“If he calls, FBI will get it,” Theresa said without looking away from the road. “And they’ll swoop in and get him safe. So stop worrying about that.”
Issabella nodded, accepting the truth of it. But the prospect of throwing the phone away was no less terrifying. It seemed to her as she held the little device in her hands that she was staring at the last connection she had to Darren. It might ring. It might be him. It might be him asking for help from her. If she threw it out the window, she was throwing that scenario away with it.
She stifled a sob before it could become a bout of tears. The wind whipped her hair into her eyes.
“You want me to do it, Izzy?”
Issabella took a deep breath, held it in her chest and flung her phone out the window. She balled her hands into fists and focused on Judge Hodgens’s words. Open the drapes, and clean up your mess.
“Good girl. So what’re we doing now?”
“I guess we have to go see my Dad.”
“He woke up?”
Issabella cranked the window back up and crossed her arms.
“If he hasn’t, I’m going to slap him until he does.”
A long pillar of ash fell off the end of Theresa’s cigarette and settled on her generous bosom. She brushed it away idly.
“FBI has people watching your old man?”
“That’s what Agent Schultz said.”
Theresa guided the van onto an exit ramp, turning them back around toward the hospital.
“Guess I can figure out a way to distract them,” she mused.
“I still can’t believe you slashed his tires,” Issabella chuckled, letting the memory and thrill of her escape from protective custody carry away the dread she’d felt at throwing the phone away.
“Yeah,” Theresa agreed. “But you don’t know me that well, Izzy. You’ll see—I’ll figure out something even crazier than that for the hospital.”
She gave Issabella a reassuring wink, and they rumbled on.
Chapter Eleven
His home had burned.
When the Detroit TAC Team, under the command of Lieutenant Allen Phelps, stormed the southern tower of the derelict Brewster Williams Housing Project, Malcolm Mohammed had not hesitated to set his world ablaze.

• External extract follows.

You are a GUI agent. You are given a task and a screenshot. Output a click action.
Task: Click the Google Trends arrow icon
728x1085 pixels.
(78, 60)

For most of his adult years, Malcolm had been the only living soul still carving out an existence inside the monolithic old tower. Deep in its heart, he had converted two of the little apartments into his den. There, he had practiced his art in solitude and seclusion.

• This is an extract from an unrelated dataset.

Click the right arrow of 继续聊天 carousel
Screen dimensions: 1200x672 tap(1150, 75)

Over those years, the space he’d made for himself became heavily cluttered with his life’s work. Hundreds of sketch books were stacked along the walls. Framed pieces of his finished work leaned and lay all about the otherwise empty rooms. He had furnished his home with no more than a bed, a dresser for his clothing and a refrigerator.
All else had been dedicated to his Great Work. He had perched himself at his work station and put what he regarded as honesty upon page after page, canvas after canvas. He worked in pencil, in ink, in paint and in charcoal. He traced the expressions of broken people, and splashed the existence of derelicts and junkies onto the page. If any citizen with a bent toward art appreciation had wandered into Malcolm’s lair while it was still intact, they would have found themselves trembling at the treasure trove spread haphazardly about their feet. It was the life’s work of a man with a singular vision, an opus dedicated to revealing the ugly, poisonous underbelly of society—and all of it kept there, hidden away with him in the abandoned project, never to be displayed on a clean white gallery wall or put up for auction to rich people who smugly hung words like “benefactor” and “patron” about their necks.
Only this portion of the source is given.